| name | phase-cleanup |
| description | Refactor and finalize code after parallel phases complete, addressing technical debt and ensuring consistency. Use in cleanup phase to polish implementation before merge. |
Cleanup Phase Coordination Skill
This skill coordinates the cleanup phase to refactor and finalize code.
When to Use
- User asks to clean up code (e.g., "run cleanup phase")
- Cleanup phase of 5-phase workflow (runs after parallel phases)
- Addressing technical debt
- Finalizing before merge
Cleanup Workflow
1. Collect Issues
Gather issues discovered during parallel phases:
# Review implementation notes
grep "TODO\|FIXME\|HACK" -r src/
# Check test feedback
cat notes/issues/<number>/test-feedback.md
# Review package integration issues
cat notes/issues/<number>/package-issues.md
2. Refactor Code
Address code quality issues:
Remove duplication:
./scripts/detect_duplication.sh
# Refactor duplicated code into shared functions
Improve naming:
./scripts/check_naming.sh
# Rename unclear variables/functions
Simplify complexity:
./scripts/check_complexity.sh
# Break down complex functions
3. Update Documentation
Ensure documentation is accurate and complete:
# Update README if needed
# Add/update docstrings
# Create/update ADRs
# Update examples
4. Final Quality Checks
# Format all code
mojo format src/**/*.mojo
# Run all tests
mojo test tests/
# Run linters
pre-commit run --all-files
# Check coverage
./scripts/check_coverage.sh
# Verify no TODOs remain
grep -r "TODO" src/ || echo "✅ No TODOs"
Refactoring Guidelines
KISS - Keep It Simple
# Before: Overly complex
fn process(data: Tensor) -> Tensor:
let intermediate1 = transform1(data)
let intermediate2 = transform2(intermediate1)
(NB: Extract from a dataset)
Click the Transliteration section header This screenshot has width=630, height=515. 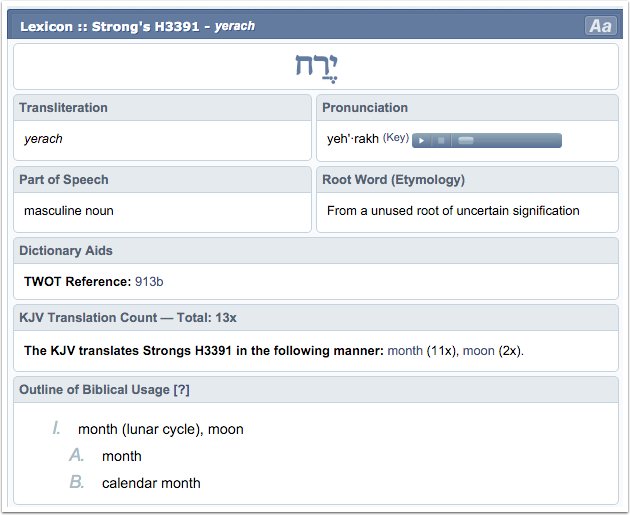click(64, 108)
let intermediate3 = transform3(intermediate2)
return finalize(intermediate3)
# After: Simplified
fn process(data: Tensor) -> Tensor:
return pipeline(data, [transform1, transform2, transform3])
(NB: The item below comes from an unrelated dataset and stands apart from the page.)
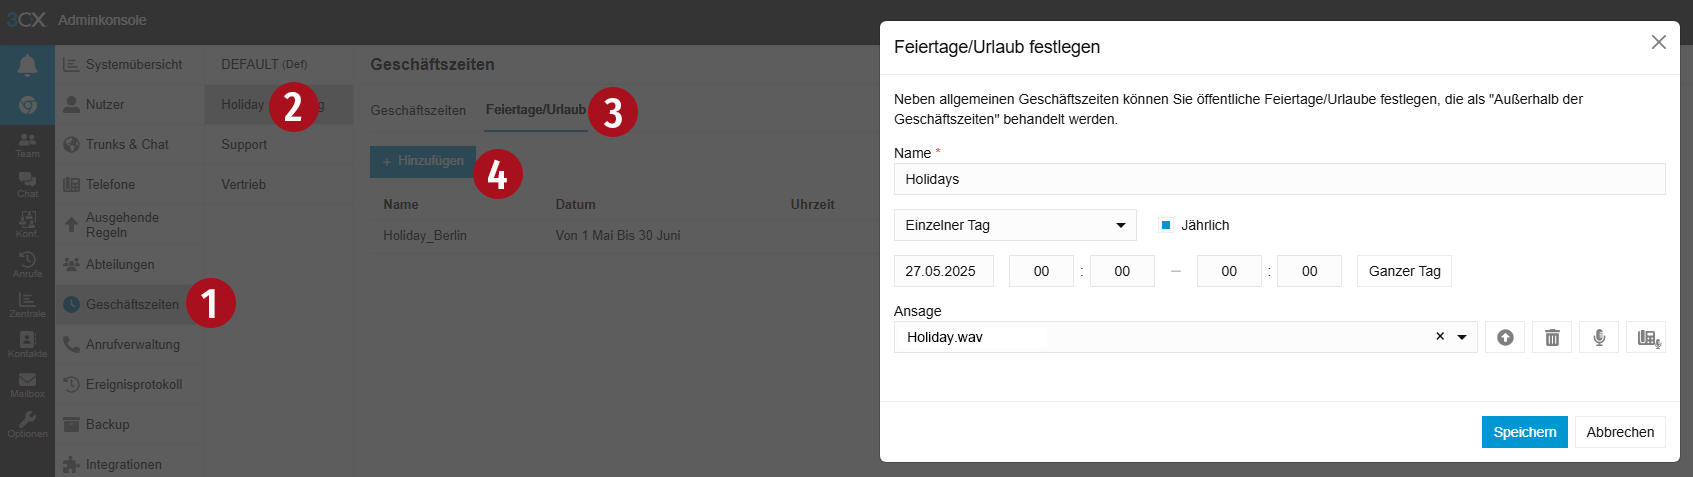
Task: Click the record-from-phone icon
Action: tap(1646, 338)
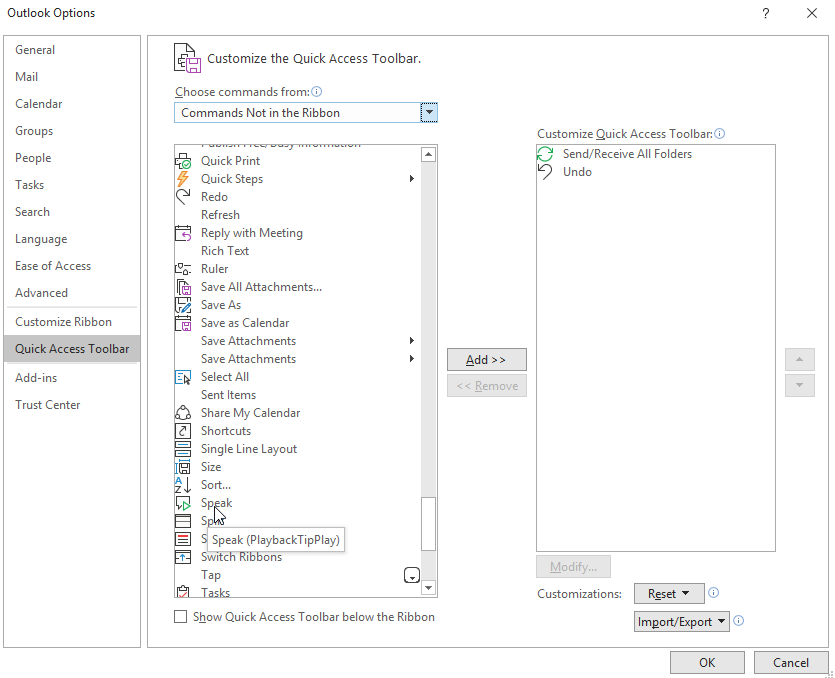835x678 pixels.
Task: Expand the Quick Steps submenu arrow
Action: coord(411,179)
DRY - Don't Repeat Yourself
# Before: Duplication
fn add_f32(a: Float32, b: Float32) -> Float32:
return a + b
fn add_f64(a: Float64, b: Float64) -> Float64:
return a + b
# After: Generic
fn add[dtype: DType](a: Scalar[dtype], b: Scalar[dtype]) -> Scalar[dtype]:
return a + b
Single Responsibility
# Before: Multiple responsibilities
fn load_and_process_data(path: String) -> Tensor:
let data = load_file(path)
let cleaned = remove_outliers(data)
let normalized = normalize(cleaned)
return normalized
# After: Separate responsibilities
fn load_data(path: String) -> RawData:
return load_file(path)
fn preprocess_data(data: RawData) -> Tensor:
let cleaned = remove_outliers(data)
return normalize(cleaned)
Cleanup Checklist
- All TODOs/FIXMEs addressed or documented
- Code duplication removed
- Complex functions simplified
- Naming is clear and consistent
- Documentation updated
- All tests passing
- Code formatted
- No linting errors
- Performance requirements met
- Ready for review
Common Cleanup Tasks
1. Remove Dead Code
# Find unused functions
./scripts/find_unused_code.sh
# Remove after verification
2. Consolidate Imports
# Before: Scattered imports
from module1 import func1
from module2 import func2
from module1 import func3
# After: Organized
from module1 import func1, func3
from module2 import func2
3. Standardize Error Handling
# Ensure consistent error handling patterns
fn safe_operation() raises -> Result:
# Proper error handling
pass
4. Add Missing Tests
# Check coverage
./scripts/check_coverage.sh
# Add tests for uncovered code
./scripts/generate_missing_tests.sh
Integration with Workflow
Cleanup runs after:
- Test phase completes
- Implementation phase completes
- Package phase completes
Cleanup produces:
- Refactored, clean code
- Updated documentation
- Passing quality checks
- Merge-ready state
Success Criteria
- No critical code smells
- Test coverage > 80%
- All quality checks pass
- Documentation complete
- Code reviewed and approved
- Ready to merge
See CLAUDE.md for development principles (KISS, DRY, SOLID) and cleanup guidelines.